* _TEXTO FORNECIDO_
============================================================
Entrevista

André Letria em entrevista
Editoras respeitam mais a ilustração

André LetriaAndré Letria começou a carreira de ilustrador há quase vinte anos e venceu vários Prémios, como o Prémio Gulbenkian e o Prémio Nacional de ilustração. Filho de José Jorge Letria, um dos mais reconhecidos escritores de literatura infantil portugueses, já assinou livros em conjunto com o pai e com outros nomes da literatura infantil como Luísa Ducla Soares, Alice Vieira ou António Torrado. Extra ilustração realizou a curta-metragem Zé Pimpão, O Acelera, e criou e realizou a série de animação infantil Foxy&Meg premiada no festival britânico Stokes Your Fires  e por cá no Festival Zone. Ao Ensino Magazine o ilustrador afirma que a literatura infantil «Está numa fase muito positiva» tem conseguido renovar-se e está saudável e a profissão de ilustrador é hoje mais respeitada e valorizada do que há 15 anos atrás. 

Trabalha como ilustrador de Livros infantis desde 1992. Em que momento percebeu que era isto que queria fazer?

Não foi assim uma decisão muito clara. Foi mais o resultado de várias circunstâncias que aconteceram ao mesmo tempo. Na altura estava a estudar na Faculdade de Belas Artes. Isso soube desde sempre que gostava de fazer, uma actividade que tivesse haver com pintura e me pudesse manter ligado ao desenho. A escolha para a ilustração foi um bocadinho por acaso. Uma vez que estava na Faculdade comecei a fazer coisas ligadas a isso, mas não tão direccionadas para a pintura, propriamente dita. Comecei, se calhar como não poderia deixar de ser, com trabalhos relacionados com o meu pai. Sendo escritor de livros para crianças, havendo esse contacto tão próximo, mais tarde ou mais cedo acabaríamos por nos encontrar. Houve um convite, um bocadinho informal, de uma Editora - as Edições Paulinas - que me perguntou se estaria disponível para experimentar fazer uma capa para uma colectânea de textos de teatro, do meu pai, para crianças. Essa foi a minha primeira experiência como ilustrador, mas sem saber exactamente que seria isso que iria fazer nos anos seguintes. Foi mais um trabalho extra Faculdade, para tentar tapar alguns buracos que poderia haver na Editora. A partir daí as coisas começaram a acontecer e a correr bem, algumas ainda ligadas ao meu pai, outras com outros escritores, e outros editores, e por isso mesmo cá estou, hoje em dia, a fazer a mesma coisa.
============================================================
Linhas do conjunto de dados
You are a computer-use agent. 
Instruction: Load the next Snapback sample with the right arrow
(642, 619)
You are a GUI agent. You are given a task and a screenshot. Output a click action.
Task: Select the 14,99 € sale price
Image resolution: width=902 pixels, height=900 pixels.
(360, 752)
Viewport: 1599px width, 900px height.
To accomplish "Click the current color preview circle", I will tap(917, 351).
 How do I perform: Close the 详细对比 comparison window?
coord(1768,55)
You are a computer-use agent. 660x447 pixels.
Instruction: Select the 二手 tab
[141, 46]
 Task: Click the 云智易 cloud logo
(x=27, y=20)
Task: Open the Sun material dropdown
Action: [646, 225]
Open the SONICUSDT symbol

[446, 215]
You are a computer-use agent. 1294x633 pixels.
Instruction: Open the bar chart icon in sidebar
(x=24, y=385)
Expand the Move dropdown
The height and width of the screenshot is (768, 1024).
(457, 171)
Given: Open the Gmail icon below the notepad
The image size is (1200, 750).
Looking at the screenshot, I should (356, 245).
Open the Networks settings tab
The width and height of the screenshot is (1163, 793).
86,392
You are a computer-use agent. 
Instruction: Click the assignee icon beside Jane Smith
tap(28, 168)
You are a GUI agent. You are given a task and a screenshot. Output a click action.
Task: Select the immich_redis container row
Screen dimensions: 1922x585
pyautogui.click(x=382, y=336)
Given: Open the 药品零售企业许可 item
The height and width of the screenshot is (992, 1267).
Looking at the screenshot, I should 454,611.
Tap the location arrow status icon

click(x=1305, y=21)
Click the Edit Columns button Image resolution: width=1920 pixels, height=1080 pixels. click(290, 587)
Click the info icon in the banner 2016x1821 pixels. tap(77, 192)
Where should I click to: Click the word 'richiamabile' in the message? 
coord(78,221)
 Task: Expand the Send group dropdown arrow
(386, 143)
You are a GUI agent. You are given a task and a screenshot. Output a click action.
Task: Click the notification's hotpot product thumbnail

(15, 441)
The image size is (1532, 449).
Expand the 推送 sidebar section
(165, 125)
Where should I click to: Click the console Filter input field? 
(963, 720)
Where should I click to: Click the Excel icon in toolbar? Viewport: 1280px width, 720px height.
============================================================
* _ENUNCIADO_
Repita, palavra por palavra, o trecho da entrevista com André Letria que vai de "André Letria em" a "15 anos atrás.".

* _RESPOSTA_
André Letria em entrevista
Editoras respeitam mais a ilustração

André LetriaAndré Letria começou a carreira de ilustrador há quase vinte anos e venceu vários Prémios, como o Prémio Gulbenkian e o Prémio Nacional de ilustração. Filho de José Jorge Letria, um dos mais reconhecidos escritores de literatura infantil portugueses, já assinou livros em conjunto com o pai e com outros nomes da literatura infantil como Luísa Ducla Soares, Alice Vieira ou António Torrado. Extra ilustração realizou a curta-metragem Zé Pimpão, O Acelera, e criou e realizou a série de animação infantil Foxy&Meg premiada no festival britânico Stokes Your Fires  e por cá no Festival Zone. Ao Ensino Magazine o ilustrador afirma que a literatura infantil «Está numa fase muito positiva» tem conseguido renovar-se e está saudável e a profissão de ilustrador é hoje mais respeitada e valorizada do que há 15 anos atrás.